Yayoi Kusama survey at National Gallery of Victoria becomes most visited exhibition in Australian history

Australia is seeing spots after the National Gallery of Victoria (NGV)’s Yayoi Kusama blockbuster became the most-visited ticketed art exhibition in the nation’s history.

The Melbourne-based NGV has reported that 570,537 tickets were sold for the summer exhibition, which was titled Yayoi Kusama. This broke the institution’s own record of 462,262 tickets sold for the gallery’s 2017 exhibition Van Gogh and the Seasons. It is, the NGV has announced, the highest attendance record for a visual art exhibition held in Australia; popular archaeological shows such as the Melbourne Museum’s Tutankhamun and the Golden Age of the Pharaohs, for which 796,277 tickets were sold, were not considered within the calculations.

Daily average visitation figures tell a slightly different story to straight ticket sales, showing Van Gogh ahead of Kusama on that measure.

Kusama ran for 127 days with an average of 4,492 daily visitors. Van Gogh and the Seasons ran for 76 days with an average of 6,082 daily visitors.

Yayoi Kusama was open between 15 December 2024 and 21 April 2025. It covered almost nine decades of the reclusive Japanese artist’s career, featuring 200 artworks.

Visitors at Yayoi Kusama exhibition

Photo: Tom Ross

The earliest works on view were drawings Kusama did as a nine-year-old, while the latest one was an “infinity room” made last year. Kusama’s infinity rooms are installations which use mirrors to create the illusion of infinite space. The NGV exhibition featured 10 infinity rooms.

In a statement, the NGV said Yayoi Kusama was the largest exhibition it had ever dedicated to a single living artist. The display was so comprehensive it even spilled out of the gallery confines and into St Kilda Road, where the street trees were wrapped in pink and white polka dots.

Polka dots are a recurring motif in Kusama’s work, evoking infinity and never-ending connectedness.

Kusama has also credited the dots with relieving the pain of the psychiatric condition that was triggered when her mother forced her to spy on her father with his lovers.

Among visitors to Yayoi Kusama at the NGV were pop stars Billie Eilish, Dua Lipa, Troye Sivan and Finneas.

The NGV acquired two major works from the show. They are the five-metre tall sculpture Dancing Pumpkin (2020) and Narcissus Garden (1966/2024), an installation of 1,400 glimmering silver balls.

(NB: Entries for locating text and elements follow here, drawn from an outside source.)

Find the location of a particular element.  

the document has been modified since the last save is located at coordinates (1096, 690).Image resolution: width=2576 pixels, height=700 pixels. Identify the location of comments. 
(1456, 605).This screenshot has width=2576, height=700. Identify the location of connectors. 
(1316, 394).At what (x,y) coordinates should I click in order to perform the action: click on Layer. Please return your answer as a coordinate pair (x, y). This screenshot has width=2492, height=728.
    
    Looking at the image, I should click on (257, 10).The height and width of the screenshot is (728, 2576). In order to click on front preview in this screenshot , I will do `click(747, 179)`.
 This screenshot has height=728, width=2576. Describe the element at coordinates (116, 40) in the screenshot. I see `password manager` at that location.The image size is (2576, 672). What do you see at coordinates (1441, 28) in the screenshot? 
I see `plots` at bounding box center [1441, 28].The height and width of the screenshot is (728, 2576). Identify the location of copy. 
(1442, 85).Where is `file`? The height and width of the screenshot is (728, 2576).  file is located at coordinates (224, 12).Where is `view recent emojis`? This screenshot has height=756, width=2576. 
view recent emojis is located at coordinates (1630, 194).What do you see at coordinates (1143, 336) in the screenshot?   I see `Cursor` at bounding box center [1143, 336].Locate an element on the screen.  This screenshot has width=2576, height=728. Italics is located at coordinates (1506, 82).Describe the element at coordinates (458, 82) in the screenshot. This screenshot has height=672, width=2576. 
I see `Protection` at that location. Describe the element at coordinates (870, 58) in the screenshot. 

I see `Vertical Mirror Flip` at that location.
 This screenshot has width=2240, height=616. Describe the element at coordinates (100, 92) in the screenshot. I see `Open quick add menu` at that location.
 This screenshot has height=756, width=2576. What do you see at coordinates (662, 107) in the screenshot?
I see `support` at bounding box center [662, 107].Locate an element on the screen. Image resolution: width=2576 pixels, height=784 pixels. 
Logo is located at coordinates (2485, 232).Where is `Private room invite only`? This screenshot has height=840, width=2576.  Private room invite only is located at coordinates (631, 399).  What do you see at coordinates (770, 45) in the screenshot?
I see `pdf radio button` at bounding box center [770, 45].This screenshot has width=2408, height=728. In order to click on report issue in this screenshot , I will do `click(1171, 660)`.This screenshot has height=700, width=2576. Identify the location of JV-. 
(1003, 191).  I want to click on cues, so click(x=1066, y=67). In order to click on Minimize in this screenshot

Dancing Pumpkin was acquired with the support of the Loti and Victor Smorgon Fund, while the purchase of Narcissus Garden was enabled by the NGV’s annual appeal which invites philanthropic contributions from the community.

The next major exhibition at the NGV will be French Impressionism from the Museum of Fine Arts, Boston, opening on June 6. This exhibition opened briefly at the NGV in 2021, but the Covid-19 pandemic quickly forced its closure.